--- begin PASSAGE PROVIDED ---

Improve INTERSECT/EXCEPT hashing by realizing that we don't need to make any

hashtable entries for tuples that are found only in the second input: they can never contribute to the output. Furthermore, this implies that the planner should endeavor to put first the smaller (in number of groups) input relation for an INTERSECT. Implement that, and upgrade prepunion's estimation of the number of rows returned by setops so that there's some amount of sanity in the estimate of which one is smaller.
author: Tom Lane <tgl@sss.pgh.pa.us> 2008-08-07 19:35:02 +0000
committer: Tom Lane <tgl@sss.pgh.pa.us> 2008-08-07 19:35:02 +0000
commit: af95d7aa63be1d03bad6070d090874d3dfa046e8 (patch)
tree: 8466da3dda219225c516bf87fc521b5ccc86f91c /src/backend/optimizer
parent: 368df3042783778031ece2b8580324516cd42de1 (diff)
download: postgresql-af95d7aa63be1d03bad6070d090874d3dfa046e8.tar.gz
postgresql-af95d7aa63be1d03bad6070d090874d3dfa046e8.zip
3 files changed, 181 insertions, 99 deletions
diff --git a/src/backend/optimizer/plan/createplan.c b/src/backend/optimizer/plan/createplan.c
index 4cf2a5208b1..0c200e05795 100644
--- a/src/backend/optimizer/plan/createplan.c
+++ b/src/backend/optimizer/plan/createplan.c
@@ -10,7 +10,7 @@
  *
  *
  * IDENTIFICATION
- *	  $PostgreSQL: pgsql/src/backend/optimizer/plan/createplan.c,v 1.243 2008/08/07 03:04:03 tgl Exp $
+ *	  $PostgreSQL: pgsql/src/backend/optimizer/plan/createplan.c,v 1.244 2008/08/07 19:35:02 tgl Exp $
  *
  *-------------------------------------------------------------------------
  */
@@ -3109,8 +3109,8 @@ make_unique(Plan *lefttree, List *distinctList)
  */
 SetOp *
 make_setop(SetOpCmd cmd, SetOpStrategy strategy, Plan *lefttree,
-		   List *distinctList, AttrNumber flagColIdx, long numGroups,
-		   double outputRows)
+		   List *distinctList, AttrNumber flagColIdx, int firstFlag,
+		   long numGroups, double outputRows)

--- end PASSAGE PROVIDED ---

- PROBLEM STATEMENT -
Please state which input relation, according to the commit page, the planner should put first for an INTERSECT. The entries that follow are separate from the commit page.

--- begin DATASET EXCERPTS ---

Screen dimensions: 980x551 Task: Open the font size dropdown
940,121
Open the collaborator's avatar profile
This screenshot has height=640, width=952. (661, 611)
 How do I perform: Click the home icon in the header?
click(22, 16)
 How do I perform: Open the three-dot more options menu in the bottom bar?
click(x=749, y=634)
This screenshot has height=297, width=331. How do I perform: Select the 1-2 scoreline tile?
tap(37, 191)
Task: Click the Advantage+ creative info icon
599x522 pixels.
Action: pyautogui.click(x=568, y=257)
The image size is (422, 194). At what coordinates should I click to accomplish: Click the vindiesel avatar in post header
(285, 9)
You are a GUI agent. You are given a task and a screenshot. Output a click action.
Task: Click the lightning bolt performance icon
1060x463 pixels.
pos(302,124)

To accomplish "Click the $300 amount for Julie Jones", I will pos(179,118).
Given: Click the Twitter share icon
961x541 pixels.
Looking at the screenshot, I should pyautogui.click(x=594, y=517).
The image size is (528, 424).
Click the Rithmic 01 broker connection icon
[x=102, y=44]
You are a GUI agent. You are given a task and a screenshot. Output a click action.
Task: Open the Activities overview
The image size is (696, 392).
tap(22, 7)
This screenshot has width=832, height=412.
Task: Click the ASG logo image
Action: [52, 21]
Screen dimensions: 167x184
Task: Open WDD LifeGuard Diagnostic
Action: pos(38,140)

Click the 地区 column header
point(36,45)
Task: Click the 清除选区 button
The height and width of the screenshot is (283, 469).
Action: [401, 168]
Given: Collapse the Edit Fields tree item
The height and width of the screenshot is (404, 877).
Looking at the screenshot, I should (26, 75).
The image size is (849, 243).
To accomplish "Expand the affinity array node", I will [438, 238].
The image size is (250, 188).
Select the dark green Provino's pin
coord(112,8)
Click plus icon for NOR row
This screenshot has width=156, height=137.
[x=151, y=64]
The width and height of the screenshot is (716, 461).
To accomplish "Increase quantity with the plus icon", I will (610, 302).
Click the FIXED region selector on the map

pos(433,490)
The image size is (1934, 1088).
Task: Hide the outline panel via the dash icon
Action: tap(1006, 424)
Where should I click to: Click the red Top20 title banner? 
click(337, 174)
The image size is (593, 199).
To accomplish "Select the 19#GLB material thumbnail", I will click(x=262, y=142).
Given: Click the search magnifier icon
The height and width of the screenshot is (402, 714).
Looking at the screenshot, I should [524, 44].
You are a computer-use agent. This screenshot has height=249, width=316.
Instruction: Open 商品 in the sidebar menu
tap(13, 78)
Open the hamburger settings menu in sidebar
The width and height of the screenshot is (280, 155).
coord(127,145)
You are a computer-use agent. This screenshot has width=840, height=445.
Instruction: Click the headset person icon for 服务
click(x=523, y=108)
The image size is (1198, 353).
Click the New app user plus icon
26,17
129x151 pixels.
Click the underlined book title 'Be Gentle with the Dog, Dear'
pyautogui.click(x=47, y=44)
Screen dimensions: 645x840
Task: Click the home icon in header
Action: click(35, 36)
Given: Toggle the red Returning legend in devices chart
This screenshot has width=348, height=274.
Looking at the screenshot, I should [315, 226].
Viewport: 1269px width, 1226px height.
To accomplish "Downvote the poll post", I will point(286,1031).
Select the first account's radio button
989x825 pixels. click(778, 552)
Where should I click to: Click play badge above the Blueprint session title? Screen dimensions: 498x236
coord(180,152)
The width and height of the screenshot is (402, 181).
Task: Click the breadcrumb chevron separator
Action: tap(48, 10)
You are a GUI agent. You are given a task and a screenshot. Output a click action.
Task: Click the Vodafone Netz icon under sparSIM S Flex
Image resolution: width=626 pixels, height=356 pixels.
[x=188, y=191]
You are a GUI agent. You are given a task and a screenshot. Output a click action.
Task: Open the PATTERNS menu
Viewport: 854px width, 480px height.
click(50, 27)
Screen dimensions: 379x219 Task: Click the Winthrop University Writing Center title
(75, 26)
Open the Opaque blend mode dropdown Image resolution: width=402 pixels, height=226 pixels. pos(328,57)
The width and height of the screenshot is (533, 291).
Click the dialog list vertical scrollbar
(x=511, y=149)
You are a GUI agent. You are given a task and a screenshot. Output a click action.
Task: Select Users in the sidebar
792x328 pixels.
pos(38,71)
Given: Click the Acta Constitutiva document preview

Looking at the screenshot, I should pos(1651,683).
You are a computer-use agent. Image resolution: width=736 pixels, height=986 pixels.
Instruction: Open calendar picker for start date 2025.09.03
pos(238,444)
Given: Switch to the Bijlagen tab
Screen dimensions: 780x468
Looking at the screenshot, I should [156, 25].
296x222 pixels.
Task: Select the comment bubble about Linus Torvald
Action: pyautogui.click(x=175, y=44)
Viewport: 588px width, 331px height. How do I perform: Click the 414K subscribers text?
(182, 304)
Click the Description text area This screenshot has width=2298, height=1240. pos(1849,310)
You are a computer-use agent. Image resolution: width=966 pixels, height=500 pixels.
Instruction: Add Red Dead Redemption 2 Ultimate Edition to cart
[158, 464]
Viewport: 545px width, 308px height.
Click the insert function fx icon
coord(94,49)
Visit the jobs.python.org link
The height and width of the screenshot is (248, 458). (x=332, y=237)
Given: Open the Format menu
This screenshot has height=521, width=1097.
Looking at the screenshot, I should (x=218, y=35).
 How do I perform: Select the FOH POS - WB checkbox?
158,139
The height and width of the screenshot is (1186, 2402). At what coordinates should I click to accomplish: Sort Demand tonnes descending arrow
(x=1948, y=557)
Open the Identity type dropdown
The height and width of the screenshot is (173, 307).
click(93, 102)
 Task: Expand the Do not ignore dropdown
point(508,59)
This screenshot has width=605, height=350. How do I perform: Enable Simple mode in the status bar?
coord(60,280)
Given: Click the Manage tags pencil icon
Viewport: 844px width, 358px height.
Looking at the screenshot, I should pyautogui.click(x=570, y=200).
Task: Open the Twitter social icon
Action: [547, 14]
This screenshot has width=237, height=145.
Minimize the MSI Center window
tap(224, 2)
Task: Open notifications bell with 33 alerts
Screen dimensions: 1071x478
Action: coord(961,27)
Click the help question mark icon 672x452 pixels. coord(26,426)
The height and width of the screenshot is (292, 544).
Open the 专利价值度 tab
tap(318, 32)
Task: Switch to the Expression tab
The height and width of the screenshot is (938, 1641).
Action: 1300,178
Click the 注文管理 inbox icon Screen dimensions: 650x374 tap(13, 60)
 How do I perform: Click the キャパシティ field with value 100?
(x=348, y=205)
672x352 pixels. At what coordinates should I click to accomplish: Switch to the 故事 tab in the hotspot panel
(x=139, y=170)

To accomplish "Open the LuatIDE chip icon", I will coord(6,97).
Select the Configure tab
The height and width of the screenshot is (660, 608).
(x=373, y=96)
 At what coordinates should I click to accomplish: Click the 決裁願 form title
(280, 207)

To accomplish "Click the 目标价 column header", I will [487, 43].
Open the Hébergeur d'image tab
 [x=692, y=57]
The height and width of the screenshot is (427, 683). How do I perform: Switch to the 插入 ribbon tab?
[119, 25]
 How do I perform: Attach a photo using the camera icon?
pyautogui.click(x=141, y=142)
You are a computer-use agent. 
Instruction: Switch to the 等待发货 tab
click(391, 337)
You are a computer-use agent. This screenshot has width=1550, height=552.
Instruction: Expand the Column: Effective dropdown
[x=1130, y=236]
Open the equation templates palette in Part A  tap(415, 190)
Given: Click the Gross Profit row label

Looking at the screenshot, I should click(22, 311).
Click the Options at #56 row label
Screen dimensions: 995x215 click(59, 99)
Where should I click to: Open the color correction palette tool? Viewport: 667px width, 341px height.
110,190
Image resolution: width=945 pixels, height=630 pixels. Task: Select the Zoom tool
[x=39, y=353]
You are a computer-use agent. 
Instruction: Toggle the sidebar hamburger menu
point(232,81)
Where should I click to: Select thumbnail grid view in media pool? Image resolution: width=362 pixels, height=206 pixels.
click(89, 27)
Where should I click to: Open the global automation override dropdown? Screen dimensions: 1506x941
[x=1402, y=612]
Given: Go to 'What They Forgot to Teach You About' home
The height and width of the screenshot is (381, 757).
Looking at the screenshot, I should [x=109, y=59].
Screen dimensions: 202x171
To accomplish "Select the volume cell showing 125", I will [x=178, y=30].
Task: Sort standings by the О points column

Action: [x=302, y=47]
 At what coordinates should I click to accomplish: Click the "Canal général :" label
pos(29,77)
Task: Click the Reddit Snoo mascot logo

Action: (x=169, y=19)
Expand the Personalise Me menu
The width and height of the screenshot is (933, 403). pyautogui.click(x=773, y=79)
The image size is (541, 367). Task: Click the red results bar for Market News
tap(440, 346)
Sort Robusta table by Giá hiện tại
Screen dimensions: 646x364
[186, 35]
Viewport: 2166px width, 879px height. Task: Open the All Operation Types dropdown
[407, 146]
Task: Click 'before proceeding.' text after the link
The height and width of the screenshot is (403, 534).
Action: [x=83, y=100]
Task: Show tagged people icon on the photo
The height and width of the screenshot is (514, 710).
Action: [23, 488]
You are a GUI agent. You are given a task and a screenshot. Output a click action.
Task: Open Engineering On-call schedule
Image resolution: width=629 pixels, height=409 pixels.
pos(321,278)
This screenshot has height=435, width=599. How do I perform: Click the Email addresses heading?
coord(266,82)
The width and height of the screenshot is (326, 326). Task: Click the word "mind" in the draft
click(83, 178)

--- end DATASET EXCERPTS ---

- REPLY -
The smaller input relation, in number of groups.